Rabu, 30 Maret 2016

karya ilmiah



     
BENARKAH EKSISTENSI PENGELOLA SEKOLAH MEMPENGARUHI MUTU SISWA
Disusun oleh :
YUSRAN A. TOMUTU
NIM: 281414051





JURUSAN SOSIOLOGI FAKULTAS ILMU SOSIAL UNIVERSITAS NEGERI GORONTALO


Untuk lomba karya ilmiah
2016

KATA PENGANTAR

            Rasa syukur kepada sang pencipta cinta (Allah SWT) yang telah menciptakan cinta kepada makhluk yang dicintai. Penulis berterimakasih atas karunia yang telah diberikan oleh sang pencipta cinta sehingga karya tulis ini dapat terselesaikan.
                    Tidak sedikit hambatan yang dihadapi dalam penyusunan tulisan ini, namun berkat Rahmat Allah SWT yang disertai semangat dan usaha keras serta bantuan dari semua pihak terutama teman-teman se-kelas, maka kesulitan tersebut dapat diatasi dengan baik.
                    Penulis menyadari keberadaan tulisan ini tidak luput dari kesalahan dan kekurangan, oleh sebab itu kritik dan saran demi penyempurnaan tulisan ini sangat penulis harapkan.
                    Semoga Allah SWT memberikan Taufik dan Hidayah kepada kita semua. Amin . . . !

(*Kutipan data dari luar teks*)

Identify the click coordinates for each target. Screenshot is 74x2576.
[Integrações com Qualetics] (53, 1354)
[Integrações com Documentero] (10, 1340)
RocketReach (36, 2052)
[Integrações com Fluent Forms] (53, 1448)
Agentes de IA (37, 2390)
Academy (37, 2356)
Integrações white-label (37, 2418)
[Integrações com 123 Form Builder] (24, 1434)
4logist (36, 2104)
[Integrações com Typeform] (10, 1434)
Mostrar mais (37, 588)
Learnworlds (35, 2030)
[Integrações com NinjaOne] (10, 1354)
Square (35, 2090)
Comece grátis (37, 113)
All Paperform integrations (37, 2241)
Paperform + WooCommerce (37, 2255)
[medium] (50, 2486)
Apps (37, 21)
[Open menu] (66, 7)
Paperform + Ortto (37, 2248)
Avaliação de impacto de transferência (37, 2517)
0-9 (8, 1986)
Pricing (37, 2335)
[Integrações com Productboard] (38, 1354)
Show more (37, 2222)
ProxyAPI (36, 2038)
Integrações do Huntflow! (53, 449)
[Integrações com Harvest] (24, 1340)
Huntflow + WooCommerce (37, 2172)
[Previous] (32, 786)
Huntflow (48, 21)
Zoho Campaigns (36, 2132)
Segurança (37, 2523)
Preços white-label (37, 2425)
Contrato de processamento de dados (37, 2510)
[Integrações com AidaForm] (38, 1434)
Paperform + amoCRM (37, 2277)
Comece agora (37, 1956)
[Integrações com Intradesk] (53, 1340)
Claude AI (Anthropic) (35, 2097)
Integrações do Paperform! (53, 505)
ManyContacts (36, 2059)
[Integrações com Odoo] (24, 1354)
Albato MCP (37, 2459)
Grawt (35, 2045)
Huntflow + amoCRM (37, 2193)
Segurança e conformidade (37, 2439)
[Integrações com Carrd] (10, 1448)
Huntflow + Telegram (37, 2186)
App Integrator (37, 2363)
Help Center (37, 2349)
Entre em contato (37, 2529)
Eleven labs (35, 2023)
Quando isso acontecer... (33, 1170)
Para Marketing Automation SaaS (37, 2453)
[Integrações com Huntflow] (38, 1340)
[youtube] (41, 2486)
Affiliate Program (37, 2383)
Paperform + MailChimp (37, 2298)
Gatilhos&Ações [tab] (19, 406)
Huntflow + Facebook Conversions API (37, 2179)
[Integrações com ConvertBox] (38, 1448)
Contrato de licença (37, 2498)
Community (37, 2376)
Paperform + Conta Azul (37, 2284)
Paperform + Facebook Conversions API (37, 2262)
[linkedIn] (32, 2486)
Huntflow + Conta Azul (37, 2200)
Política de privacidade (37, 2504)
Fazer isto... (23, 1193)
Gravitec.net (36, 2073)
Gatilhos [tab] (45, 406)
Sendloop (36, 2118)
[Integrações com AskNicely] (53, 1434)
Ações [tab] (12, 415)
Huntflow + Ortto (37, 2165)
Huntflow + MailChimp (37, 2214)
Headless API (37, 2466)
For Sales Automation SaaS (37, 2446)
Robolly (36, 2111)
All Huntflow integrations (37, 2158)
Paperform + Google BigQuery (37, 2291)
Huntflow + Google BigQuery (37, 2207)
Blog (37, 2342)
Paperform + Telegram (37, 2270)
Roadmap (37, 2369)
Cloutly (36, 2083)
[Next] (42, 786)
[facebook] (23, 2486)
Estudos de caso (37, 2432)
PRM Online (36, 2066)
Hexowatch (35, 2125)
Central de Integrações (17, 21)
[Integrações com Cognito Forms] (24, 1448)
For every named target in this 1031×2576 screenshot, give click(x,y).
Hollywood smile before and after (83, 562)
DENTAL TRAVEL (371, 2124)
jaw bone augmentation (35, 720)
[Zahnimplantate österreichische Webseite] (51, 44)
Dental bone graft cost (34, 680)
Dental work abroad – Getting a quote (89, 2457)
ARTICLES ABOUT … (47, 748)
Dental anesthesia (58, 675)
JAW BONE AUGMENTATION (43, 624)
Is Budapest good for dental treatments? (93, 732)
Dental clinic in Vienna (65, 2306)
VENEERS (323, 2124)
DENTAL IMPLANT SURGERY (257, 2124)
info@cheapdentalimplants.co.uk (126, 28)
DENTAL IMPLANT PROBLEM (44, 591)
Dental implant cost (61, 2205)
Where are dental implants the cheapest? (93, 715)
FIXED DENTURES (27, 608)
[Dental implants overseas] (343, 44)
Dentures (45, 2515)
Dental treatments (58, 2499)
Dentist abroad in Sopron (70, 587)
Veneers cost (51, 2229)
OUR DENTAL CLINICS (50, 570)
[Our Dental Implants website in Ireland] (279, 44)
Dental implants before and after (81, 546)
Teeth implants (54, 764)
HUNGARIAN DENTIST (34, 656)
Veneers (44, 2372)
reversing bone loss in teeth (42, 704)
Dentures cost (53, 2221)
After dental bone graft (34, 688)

                                                                             Gorontalo,     Maret  2016
                                                                                       Penulis,






ii




DAFTAR ISI

JUDUL...................................................................................................i
KATA PENGANTAR..........................................................................ii
DAFTAR ISI........................................................................................iii
BAB I      PENDAHULUAN
A.     Latar Belakang...............................................................1
B.     Rumusan Masalah..........................................................4
C.     Pembahasan....................................................................4
BAB II     PENUTUP
A.     Kesimpulan..................................................................9
B.     Implikasi.......................................................................9
C.     Saran.............................................................................9
DAFTAR PUSTAKA.........................................................................12



iii


   BAB I
                                      PENDAHULUAN                  
A.    Latar Belakang

         Realita kehidupan yang menerjemahkan berbagai aspek, inilah bukti bahwa segala sesuatu terjadi pastinya akan ada bekas dan bekas itu menjadi asumsi asumsi dan kajian perspektif masyarakat luas dalam konteks penerjemahan fakta dan opini berdasarkan kenyataan yang ada selama ini. Jadi, mengenai hal itu tulisan ini  memaparkan  gejolak yang melanda bangsa terutama sumber daya manusia.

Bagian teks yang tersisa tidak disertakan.